- [WHAT IS REQUIRED]:
Look below for the line that contains "The height and", then quote it and all the lines after it, exactly, with the pictures left out.

- [TASK DATA]:
----------

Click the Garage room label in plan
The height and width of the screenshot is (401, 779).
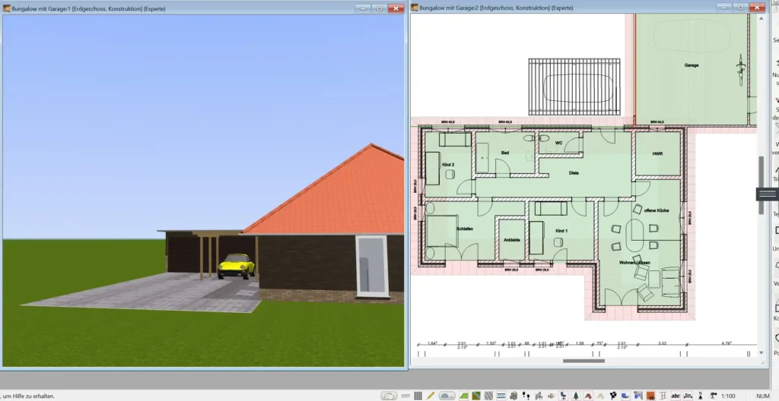(x=691, y=65)
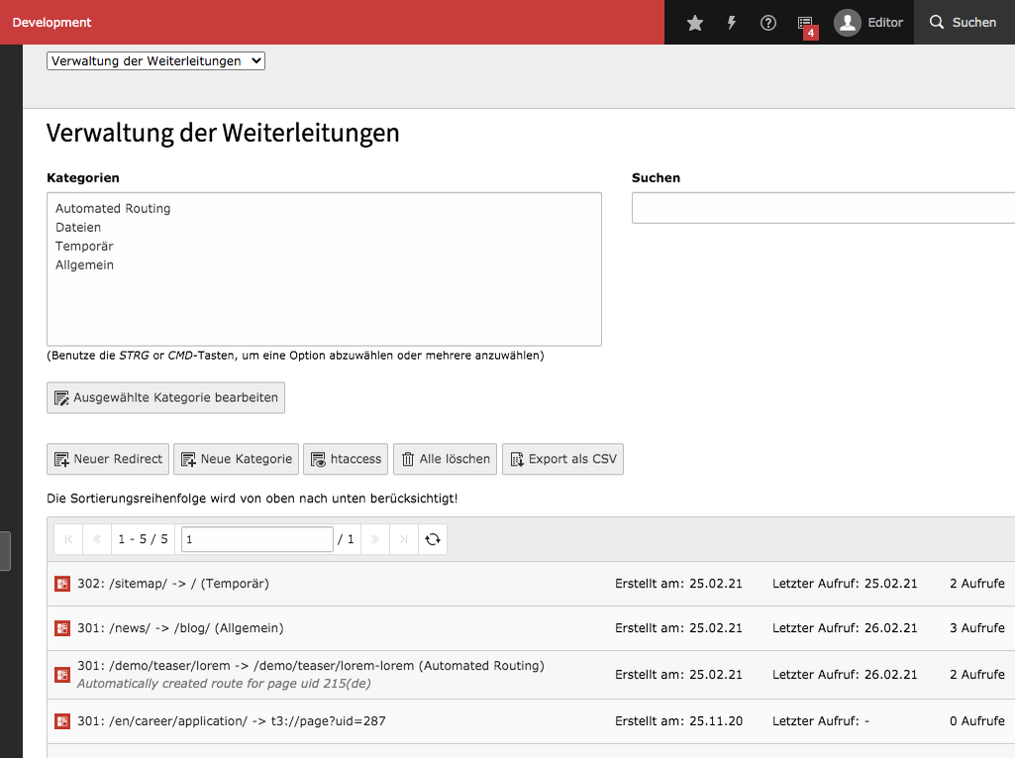Open the bookmarks star icon
Screen dimensions: 1015x758
tap(694, 22)
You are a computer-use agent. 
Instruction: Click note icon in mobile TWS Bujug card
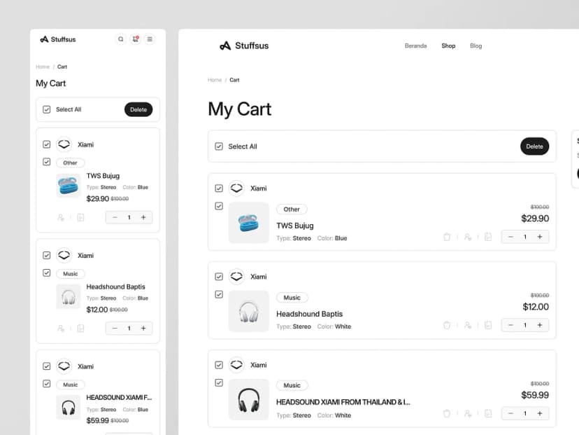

----------

- [ANSWER SECTION]:
The height and width of the screenshot is (401, 779).
(x=691, y=65)
Open the bookmarks star icon
Screen dimensions: 1015x758
tap(694, 22)
You are a computer-use agent. 
Instruction: Click note icon in mobile TWS Bujug card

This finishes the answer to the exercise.